Feed-back on JavaPolis 2006Brice Le Blévennec
A post from Johnny Degreef, Web Solution Architect.
A few weeks ago, our Java team attended JavaPolis 2006. It’s one of the biggest European conferences for Java developers (more than 2.800 attendees and 100+ speakers this year).
The thing that hit me most this year is how few Java code that we’ve seen. It’s a fact now that Java is merging more and more with other technologies and programming languages. To name but a few hot ones: Ajax, Flex, Ruby, JSON, Python, REST…
There were also sessions about the never ending story, called SOA. I guess by now, everybody understands that SOA is nothing more then a buzzword that sales guys like to use just because it’s fancy… In practice, however, SOA architectures based on web services can not be ignored.

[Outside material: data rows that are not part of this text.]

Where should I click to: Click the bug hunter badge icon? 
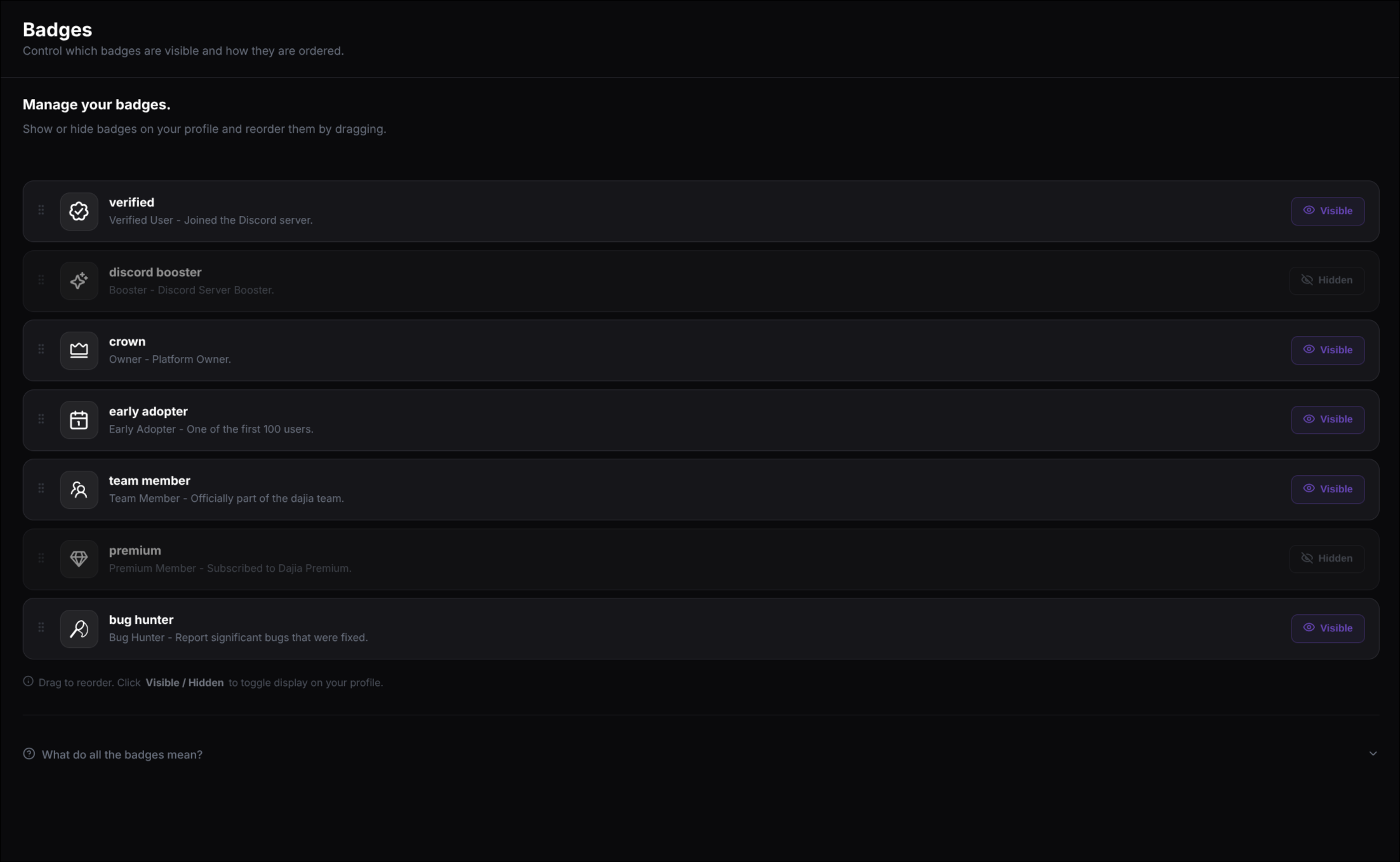tap(79, 628)
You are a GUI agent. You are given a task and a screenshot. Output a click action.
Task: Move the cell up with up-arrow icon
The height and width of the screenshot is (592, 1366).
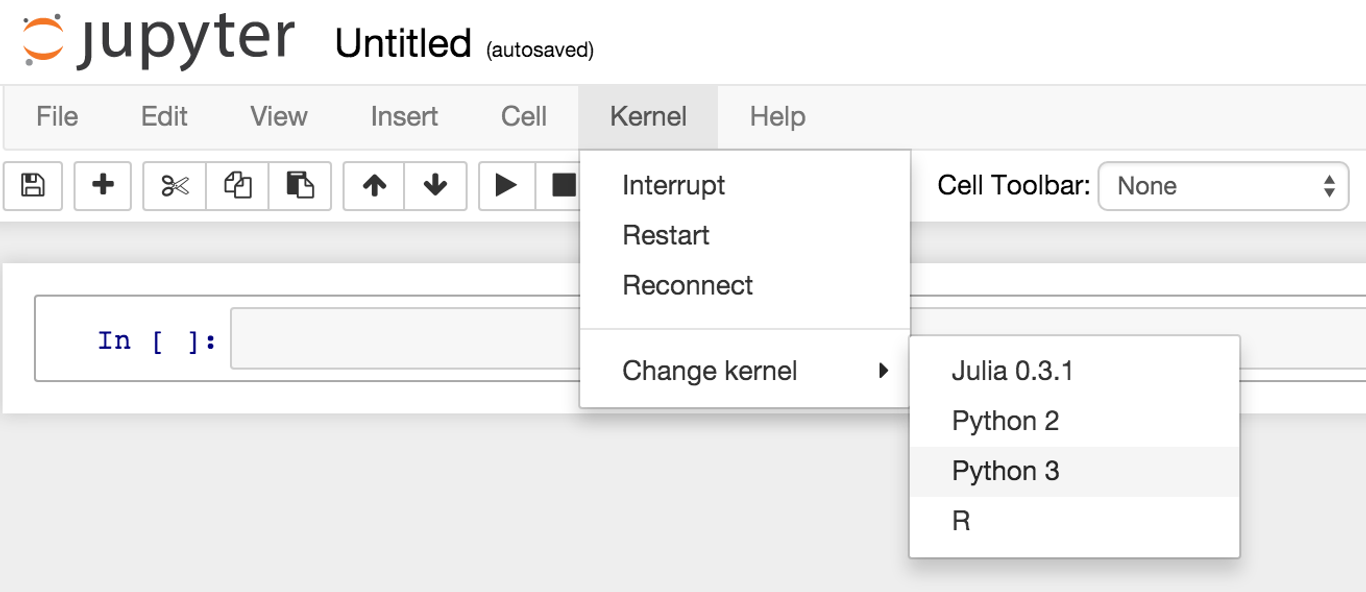click(373, 186)

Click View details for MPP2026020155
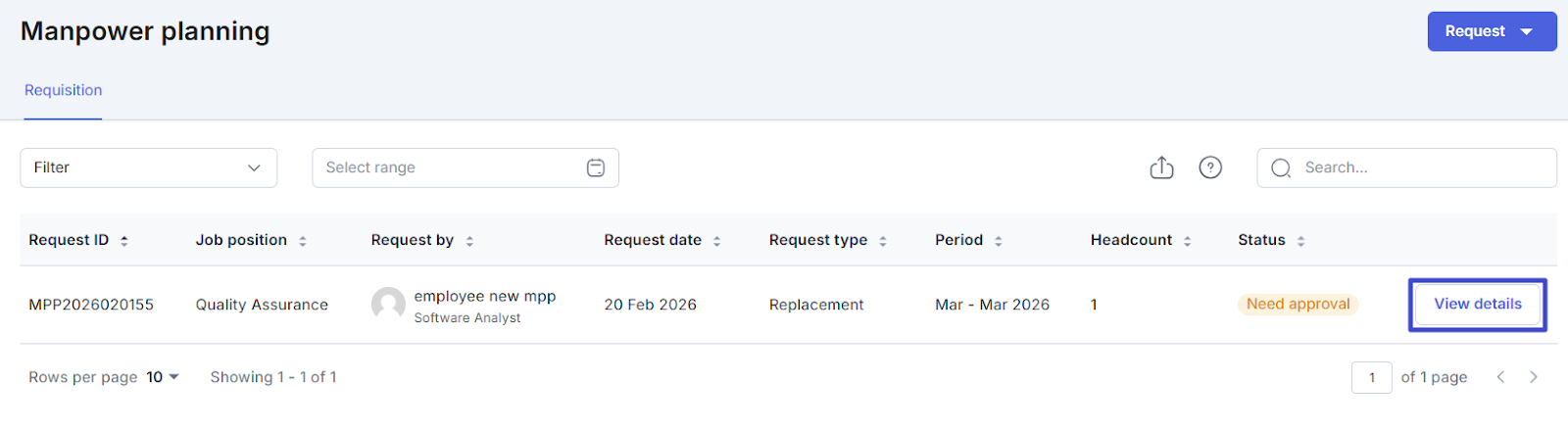[1477, 305]
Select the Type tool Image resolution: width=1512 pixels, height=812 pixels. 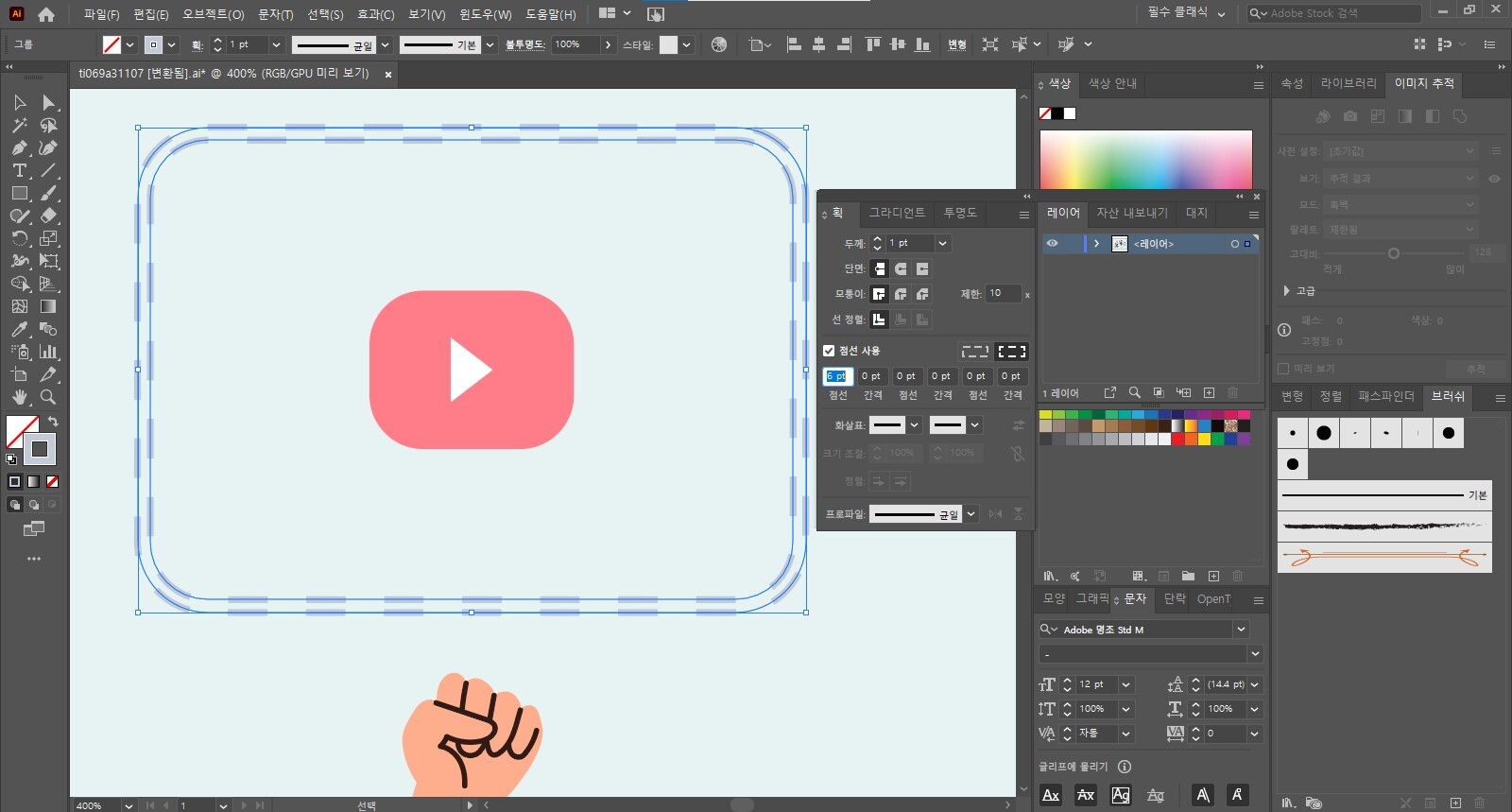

Some things that really scared me are these upcoming technologies like REST and COMET. REST (Representational State Transfer) seems a good idea, but I’m sure that security departments will think differently on this since it can expose your complete business logic by means of simple HTTP GET requests. COMET is a technology that allows to push information from a server to a browser. The idea is nice, but I consider it as a violent rape of TCP/IP! Even with some upcoming ARP (Asynchronous Request Processing) web servers like Grizzly and Glassfish that are designed specifically for this purpose, I still have an awkward feeling about this. But probably, I’m the only one thinking this way since the upcoming Servlet 3.0 specification will also be based on this.
This makes me come back to Flex that out-of-the box supports to push data to the browser. Let me assure you, I like the idea of Flex very much. I’m convinced that our front-ends are evolving to this technology. But what about the infrastructural aspects of Flex? Can a complete Flex application have the same simultaneous load then a traditional web application running on a simple Apache 1.3? What’s the impact on the web server stack?
What’s new under the sun for Java? Well, of course, there is the final Java SE6 released a few weeks ago. And since Java is open sourced with a GPLv2 license there is the OpenJDK equivalent. New in Java SE6 are a web service client stack, native XML data binding, scripting support (Mozilla rhino engine), SQLXML, Diagnosability, Desktop API enhancements, annotation tool support and finally, no more JVM tuning flags! The Java SE6 JVM is auto-tuning. For the upcoming Java SE7 there will be a new archiving structure more flexible then jar packages, support for dynamic languages, easier Swing development, Asynchronous IO and Javadoc improvements. Java SE7 will also come with new Java language modifications. Hot topic here are ‘closures’ that can control abstraction (less code).
Finally, I want to conclude on what we need to focus more and more in our daily work:
– Profiling: more important then ever before. All web application should be verified with a profiling tool. Most memory leaks still have their origin in written source code. Besides this, profiling of CPU, memory and IO are needed as well.
– Flow of changes: the final goal of software development is to have a stable outcome. We need to stabilize our releases as much as possible. The usage of a source code control system is not sufficient since it doesn’t cover any application life cycle. An interesting design pattern to tackle this is the “tofu scale”, invented by Perforce.com.
– Automatic testing: Besides Agile development, there is also Test Driven Development (TDD) where all development is concentrated by unit and acceptance tests. To automate testing of web applications, have a look at Selenium, a Firefox plugin.